# AUFGABE A
Welchen Umgang mit der eigenen Familie nennt die Besprechung über Kolja Mensings Spurensuche den mit Abstand mühsamsten Weg?
# AUFGABE B
Fahre bitte mit der Besprechung über Kolja Mensings Spurensuche fort, und zwar im Anschluss an ihren letzten Satz.

# TEXTAUSZUG

____________________

Die Crux mit den Vorfahren

Kolja Mensings Spurensuche nach den „Legenden der Väter“ wandelt auf oft mühsamen Pfaden

Von Clarissa HöschelRSS-Newsfeed neuer Artikel von Clarissa Höschel

Besprochene Bücher / Literaturhinweise

Wer in diese Welt hineingeboren wird, hat sich, so glauben wir zumindest mehrheitlich, weder Zeit noch Raum und erst recht nicht die Familie ausgesucht, die die meisten von uns zunächst recht freundlich empfängt. Was diese lebende Familie an vergangener, aber deshalb noch lange nicht begrabener Familiengeschichte mit sich führt, erkennen wir erst nach und nach, und mit mindestens ebenso viel Zeitverzögerung wird uns klar, ob uns diese Familiengeschichte in irgendeiner Weise berührt, im guten wie im bösen Sinne, oder im Gegenteil kalt lässt wie das berühmte Fahrrad im fernen Reich der Mitte.

Stellen wir dann fest, dass uns bestimmte Dinge an unserer Familie stören, so meinen wir, vor allem in jüngeren Jahren, hier und da etwas oder etwas mehr verändern zu können; in den allermeisten Fällen muss man allerdings irgendwann einsehen, dass dies ein Trugschluss war – es ist, wie es ist, und damit muss man sich arrangieren, irgendwie. Nun kann dieses „Sich-Arrangieren“ die verschiedensten Ausprägungen haben – man kann sich beispielsweise überhaupt nicht für seine Familie, und vor allem für die Vorfahren interessieren, oder man kann Oma und Opa eben Oma und Opa sein lassen und sich, was den Kontakt betrifft, auf Geburtstags- und Weihnachtsgrüße beschränken, oder man kann, und das ist der mit Abstand mühsamste Weg, hinter Oma und Opa herforschen in dem Versuch, die schwarzen Löcher in der Familienerinnerung zu stopfen.

Es gibt aber kaum Familien, in denen sich das Bedürfnis nach Nachforschungen bei mehr als einer Person pro Generation gerückt wird – der Familienforscher ist damit fast per definitionem ein Einzelkämpfer, der im eigenen familiären Umfeld bestenfalls mit einem müden Lächeln, meist aber mit verschiedenen Stufen der Ablehnung bedacht wird. Und so macht sich der Privathistoriker auf die einsame Reise durch Archive und Erzählungen, durch Verwandtschaften und Freundschaften, durch die eigenen Erwartungen und Enttäuschungen, bis er, wieder im Idealfall, irgendwann sein Feld bestellt hat und im Reinen ist mit seinen Vorfahren. Das wäre dann quasi das Happy-End der Familienforschung, ein angenehmer Schlusspunkt und eine zeitlose Momentaufnahme, die nun für alle Zukunft Gültigkeit hat – bis der nächste in der Reihe der Familienforscher das Licht der Welt erblickt.

____________________

# AUSGEWÄHLTE ZEILEN

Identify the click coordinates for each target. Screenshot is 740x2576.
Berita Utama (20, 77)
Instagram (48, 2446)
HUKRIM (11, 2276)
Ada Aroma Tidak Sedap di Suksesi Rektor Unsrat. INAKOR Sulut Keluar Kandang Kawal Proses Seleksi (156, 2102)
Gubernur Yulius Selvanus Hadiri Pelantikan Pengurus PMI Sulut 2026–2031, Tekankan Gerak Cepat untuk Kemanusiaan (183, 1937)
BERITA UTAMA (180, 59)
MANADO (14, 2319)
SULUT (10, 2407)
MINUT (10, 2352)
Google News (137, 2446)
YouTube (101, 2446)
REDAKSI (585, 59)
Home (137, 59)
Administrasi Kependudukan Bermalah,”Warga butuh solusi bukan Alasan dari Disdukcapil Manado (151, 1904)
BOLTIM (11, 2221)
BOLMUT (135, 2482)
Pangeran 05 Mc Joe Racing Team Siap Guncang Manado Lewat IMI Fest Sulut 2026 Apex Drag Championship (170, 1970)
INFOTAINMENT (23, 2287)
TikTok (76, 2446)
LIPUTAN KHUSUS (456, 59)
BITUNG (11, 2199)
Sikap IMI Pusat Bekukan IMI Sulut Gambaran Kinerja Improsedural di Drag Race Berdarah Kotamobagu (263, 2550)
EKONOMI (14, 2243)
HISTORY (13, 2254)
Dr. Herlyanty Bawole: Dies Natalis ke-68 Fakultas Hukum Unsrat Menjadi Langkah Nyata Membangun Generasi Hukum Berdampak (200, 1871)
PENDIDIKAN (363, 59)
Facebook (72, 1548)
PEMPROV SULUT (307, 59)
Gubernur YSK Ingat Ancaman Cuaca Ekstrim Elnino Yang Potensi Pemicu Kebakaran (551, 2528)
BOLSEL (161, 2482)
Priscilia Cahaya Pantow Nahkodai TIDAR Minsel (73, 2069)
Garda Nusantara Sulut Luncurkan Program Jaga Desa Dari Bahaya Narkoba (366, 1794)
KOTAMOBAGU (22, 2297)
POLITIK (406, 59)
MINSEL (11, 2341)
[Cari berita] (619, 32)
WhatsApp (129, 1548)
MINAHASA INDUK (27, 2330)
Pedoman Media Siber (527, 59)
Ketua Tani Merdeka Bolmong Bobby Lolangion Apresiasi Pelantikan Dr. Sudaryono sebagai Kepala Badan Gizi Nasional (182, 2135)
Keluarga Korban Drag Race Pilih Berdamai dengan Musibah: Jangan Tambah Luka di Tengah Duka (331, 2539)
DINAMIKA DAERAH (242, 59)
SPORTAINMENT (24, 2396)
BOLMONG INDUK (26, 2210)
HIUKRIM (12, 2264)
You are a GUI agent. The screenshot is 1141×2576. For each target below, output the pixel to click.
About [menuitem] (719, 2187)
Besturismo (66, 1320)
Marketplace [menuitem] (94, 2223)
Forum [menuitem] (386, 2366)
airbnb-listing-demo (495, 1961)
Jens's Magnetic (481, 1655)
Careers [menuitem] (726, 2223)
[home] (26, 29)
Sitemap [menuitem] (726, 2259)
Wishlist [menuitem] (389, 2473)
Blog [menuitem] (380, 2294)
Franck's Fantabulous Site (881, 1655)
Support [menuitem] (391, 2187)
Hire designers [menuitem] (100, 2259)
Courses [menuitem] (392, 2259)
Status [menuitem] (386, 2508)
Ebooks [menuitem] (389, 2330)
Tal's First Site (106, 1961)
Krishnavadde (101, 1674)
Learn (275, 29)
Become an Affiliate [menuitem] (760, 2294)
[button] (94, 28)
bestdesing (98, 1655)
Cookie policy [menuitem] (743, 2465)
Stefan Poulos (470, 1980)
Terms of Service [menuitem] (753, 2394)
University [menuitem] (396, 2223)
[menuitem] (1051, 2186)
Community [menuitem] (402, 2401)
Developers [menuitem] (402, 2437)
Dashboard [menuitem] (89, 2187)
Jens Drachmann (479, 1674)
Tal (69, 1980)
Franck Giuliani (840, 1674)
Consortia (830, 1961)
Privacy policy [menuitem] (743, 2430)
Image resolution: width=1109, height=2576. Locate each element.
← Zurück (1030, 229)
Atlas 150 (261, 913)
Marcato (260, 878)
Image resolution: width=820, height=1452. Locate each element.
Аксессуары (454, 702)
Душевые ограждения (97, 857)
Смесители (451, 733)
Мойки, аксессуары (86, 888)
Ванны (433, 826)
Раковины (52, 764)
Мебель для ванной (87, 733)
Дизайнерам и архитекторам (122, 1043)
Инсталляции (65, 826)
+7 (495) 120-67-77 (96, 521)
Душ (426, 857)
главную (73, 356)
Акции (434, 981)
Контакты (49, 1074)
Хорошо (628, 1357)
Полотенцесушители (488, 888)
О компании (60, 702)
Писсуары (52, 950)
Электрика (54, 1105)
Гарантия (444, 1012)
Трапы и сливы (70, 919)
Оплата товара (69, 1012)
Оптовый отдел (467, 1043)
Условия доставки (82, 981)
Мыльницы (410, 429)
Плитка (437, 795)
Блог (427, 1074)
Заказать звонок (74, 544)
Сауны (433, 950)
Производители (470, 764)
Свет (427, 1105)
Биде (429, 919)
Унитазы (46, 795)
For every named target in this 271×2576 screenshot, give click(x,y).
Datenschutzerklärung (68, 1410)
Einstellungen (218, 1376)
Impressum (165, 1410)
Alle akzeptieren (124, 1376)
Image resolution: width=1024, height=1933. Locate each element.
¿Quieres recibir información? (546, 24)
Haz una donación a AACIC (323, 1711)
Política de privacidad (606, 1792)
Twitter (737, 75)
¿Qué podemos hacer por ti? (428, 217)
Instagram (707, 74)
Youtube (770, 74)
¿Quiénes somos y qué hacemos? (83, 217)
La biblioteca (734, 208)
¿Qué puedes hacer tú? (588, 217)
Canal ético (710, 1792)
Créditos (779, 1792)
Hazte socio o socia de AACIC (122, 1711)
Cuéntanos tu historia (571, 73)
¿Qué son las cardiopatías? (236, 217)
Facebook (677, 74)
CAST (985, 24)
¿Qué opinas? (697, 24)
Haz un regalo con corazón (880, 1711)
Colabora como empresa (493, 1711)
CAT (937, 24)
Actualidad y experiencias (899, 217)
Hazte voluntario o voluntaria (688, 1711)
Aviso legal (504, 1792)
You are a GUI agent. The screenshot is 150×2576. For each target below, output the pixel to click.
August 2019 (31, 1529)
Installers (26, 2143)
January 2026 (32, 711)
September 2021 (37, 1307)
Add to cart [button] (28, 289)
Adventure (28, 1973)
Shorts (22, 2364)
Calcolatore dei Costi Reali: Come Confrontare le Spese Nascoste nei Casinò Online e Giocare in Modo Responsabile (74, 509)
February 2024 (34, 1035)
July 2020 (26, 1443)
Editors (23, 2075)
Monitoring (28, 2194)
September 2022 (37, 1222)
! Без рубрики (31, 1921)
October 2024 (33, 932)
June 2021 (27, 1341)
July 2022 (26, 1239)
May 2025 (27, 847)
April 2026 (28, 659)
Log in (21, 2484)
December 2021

____________________

# SCHRIFTLICHE ANTWORT A
Hinter Oma und Opa herzuforschen, um die schwarzen Löcher in der Familienerinnerung zu stopfen.

# SCHRIFTLICHE ANTWORT B
Dieses Happy-End ist aber dem Autor Kolja Mensing, so scheint es zumindest dem mitfühlenden Leser, bislang verwehrt geblieben. Denn seine Spurensuche, die hier erzählt wird, ist eine mühsame, eine holprige, und das Objekt dieser Suche, der oberschlesisch-polnische Großvater des Autors, ist nun auch alles andere als ein Sympathieträger, dessen Fährte man gerne verfolgt. Aber wie gesagt, seine Vorfahren sucht man sich nicht aus. Und deshalb ist ein alkoholkranker lügender Großvater, dem man einmal auf die Spur gekommen ist, immer noch besser (weil greifbarer), als einer, von dem man garnichts weiß. So gesehen wäre das Erzählte durchaus eine Erfolgsgeschichte, wenn nicht der dauernde Wirrwarr der Gedanken und Emotionen wäre, der sich als roter Faden durch die Kapitel zieht und den Leser gleichzeitig verwirrt. Der skeptische Leser wird sich mehrmals bei dem Wunsch ertappen, für ein Weilchen innezuhalten, um die besonders zu Anfang schwer zu durchschauenden familiären Verhältnisse in einer übersichtlicheren Figurenkonstellation festzuhalten, die dann als Spickzettel in Sichtweite neben dem Lesesessel platziert wird.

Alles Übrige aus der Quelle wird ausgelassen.